Stuart Corner
Thursday, 12 October 2006 12:26
IT Industry -
Deals
Global market research company, IDC has sounded a wake-up call to Australian telcos warning that they have yet to seriously embrace triple play while the leaders among their overseas counterparts have already moved on to multiplay.
IDC's study, "From Triple Play to Multi play: Comparison of Australian Telcos and Overseas Best Practices," finds that France Telecom is currently leading the evolution from triple play to multi play, moving beyond the mere bundling of data, voice and video to include additional value added services such as multimedia streaming and home monitoring services and positioning the home gateway as the cornerstone of home communication and entertainment.

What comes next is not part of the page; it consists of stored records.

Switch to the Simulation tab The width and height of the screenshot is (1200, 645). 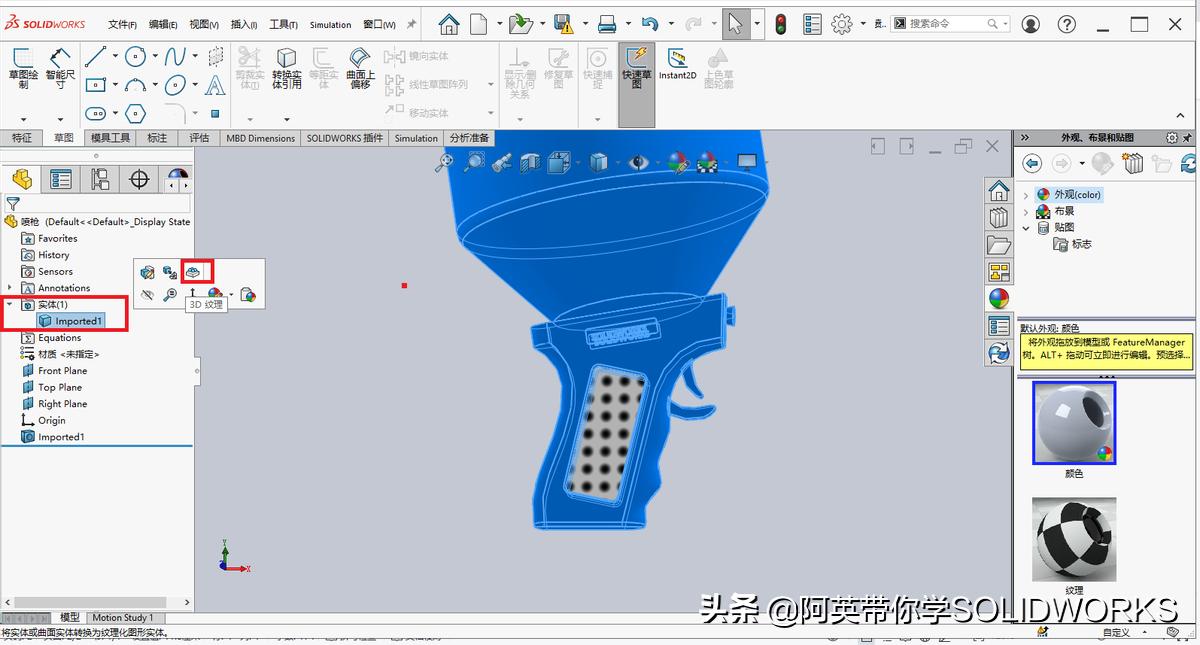pos(416,138)
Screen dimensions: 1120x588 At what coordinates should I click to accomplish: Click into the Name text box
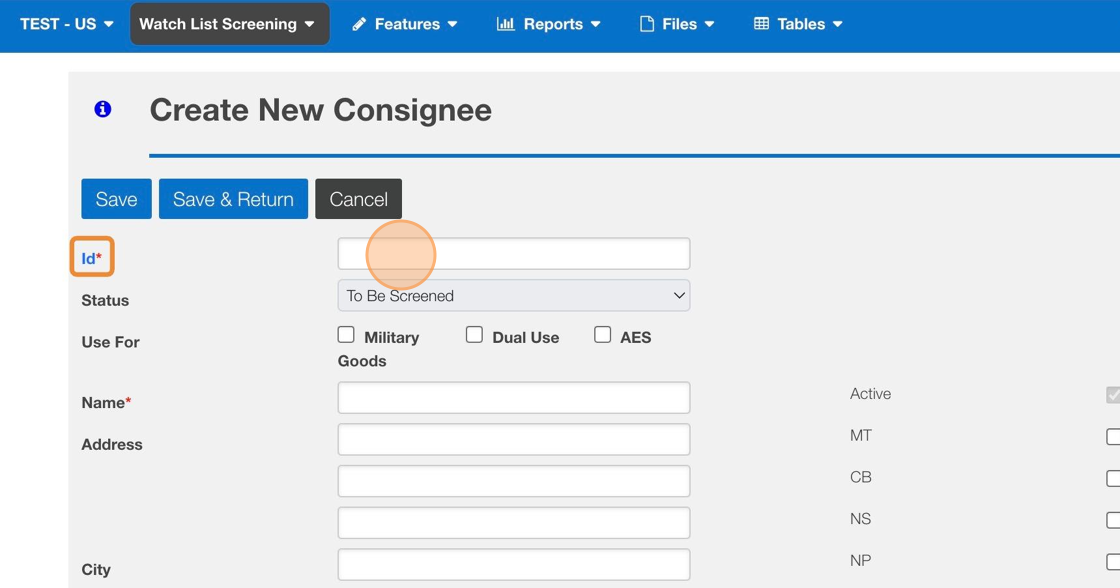[x=514, y=398]
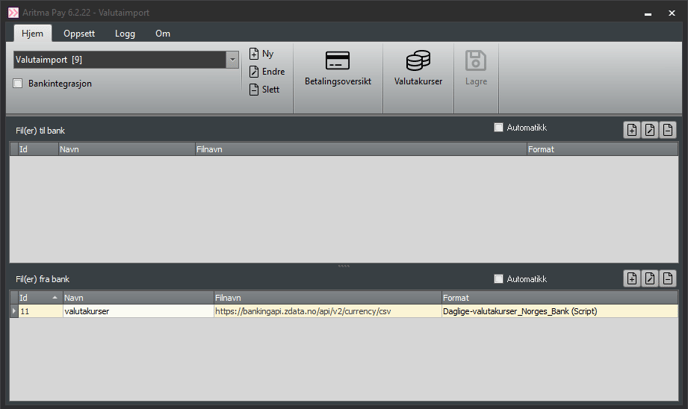Edit file in 'Fil(er) til bank' panel
The width and height of the screenshot is (688, 409).
[x=650, y=129]
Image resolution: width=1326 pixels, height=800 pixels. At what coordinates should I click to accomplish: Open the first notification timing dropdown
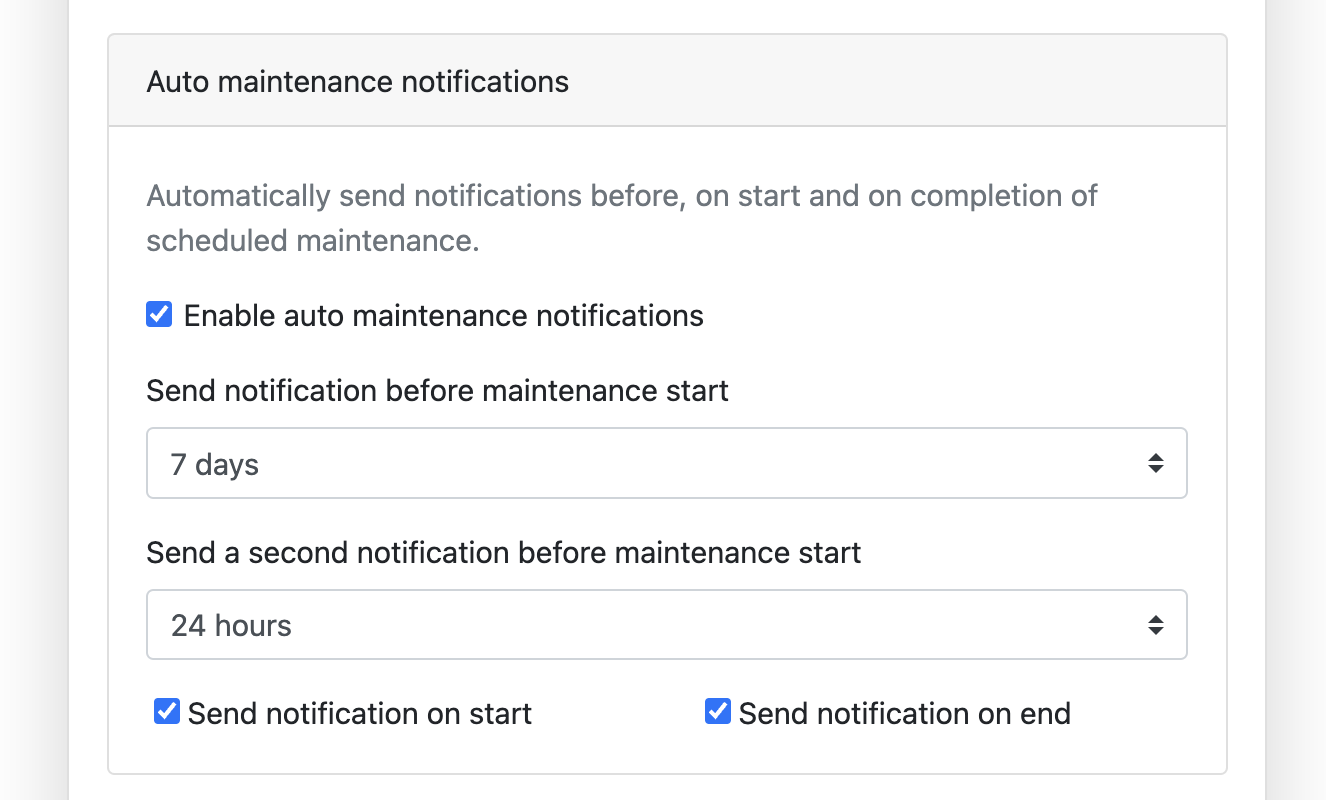[666, 463]
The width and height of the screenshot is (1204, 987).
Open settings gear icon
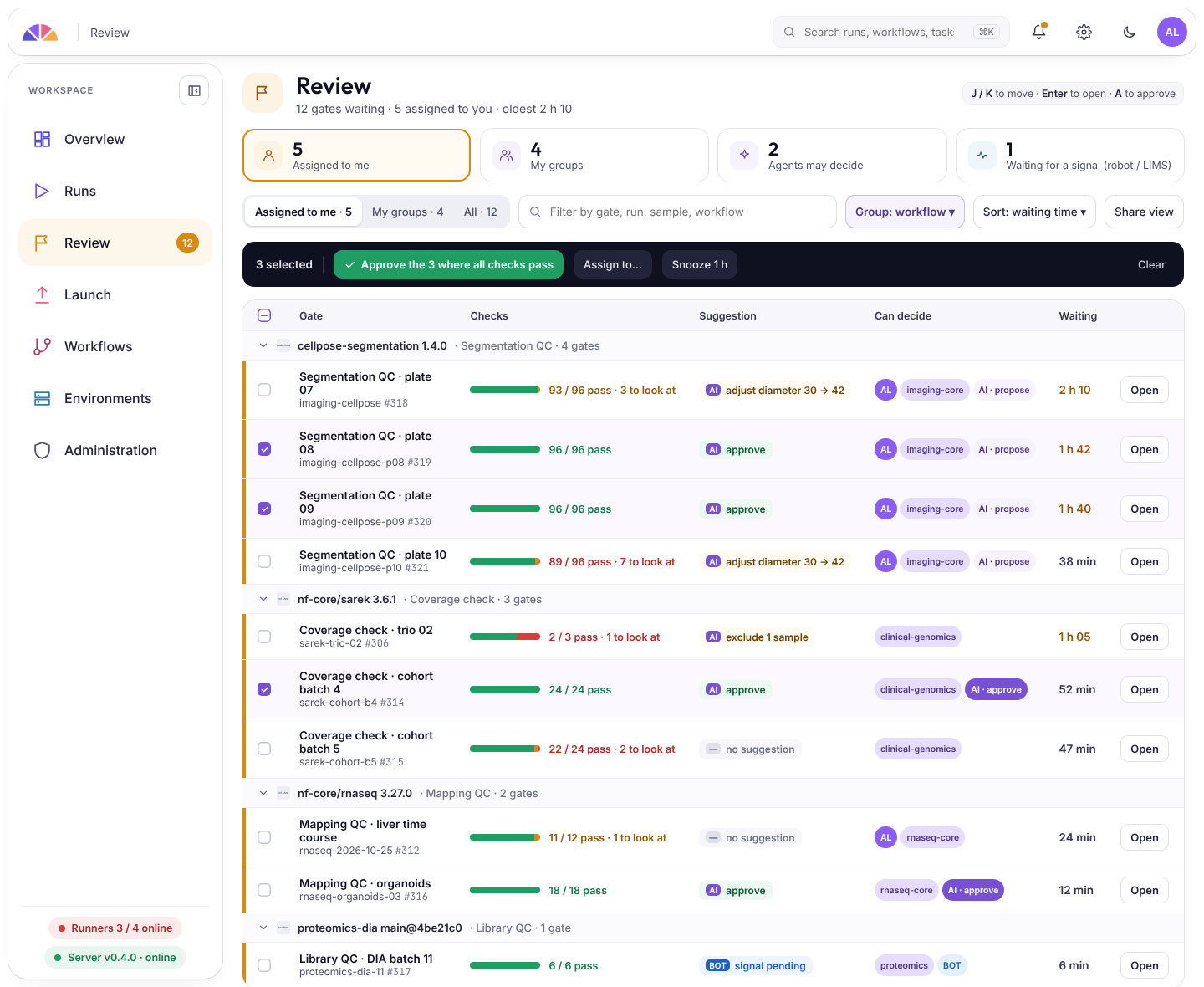(x=1084, y=32)
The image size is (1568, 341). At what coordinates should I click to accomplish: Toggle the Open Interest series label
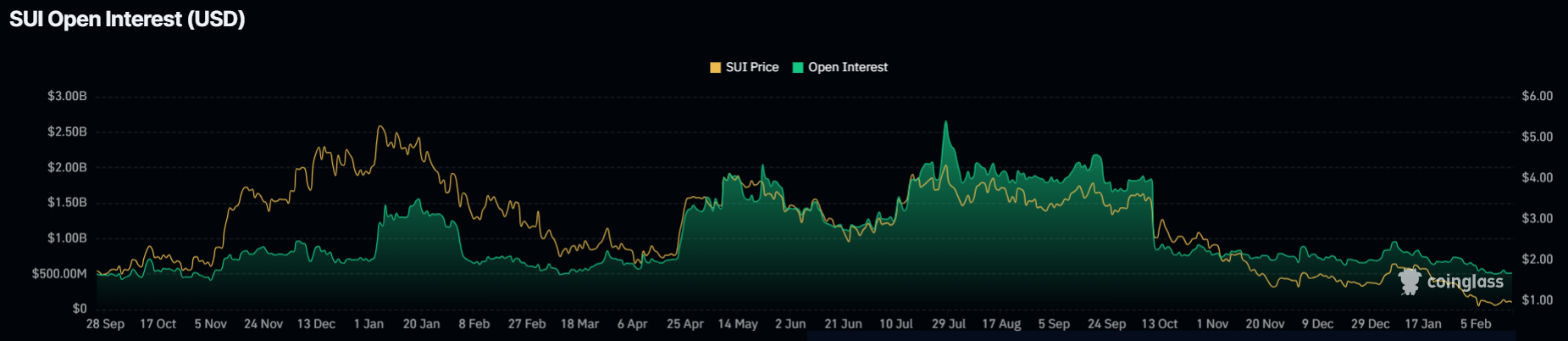(x=847, y=68)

Other national incumbents such as KT, AT&T and PCCW are not far behind. However, in Australia, neither Telstra nor Optus have committed to offer triple play services, IDC says.
IDC found that broadband developments in the past four years in France point towards a sequence, where competition spikes off innovation, and the advances in service offerings lead to upgrades in network infrastructure. "Australia is still in the early days of the 'competition' phase, and should Australia follow the footsteps of France, Australians will see innovative services from local telcos in the next two years," IDC says.
According to Sophie Lo, IDC's analyst for consumer digital markets, in France, innovative services spurred by alternative ISPs, lead by Iliad, urged France Telecom to pursue its own home gateway strategy. "As both telcos are churning out innovative services, most of which are multimedia and entertainment oriented, there is an increasing need for more bandwidth, leading France Telecom to test fibre-to-the-home in mid 2006, and Iliad to announce the roll-out of a FTTH local loop.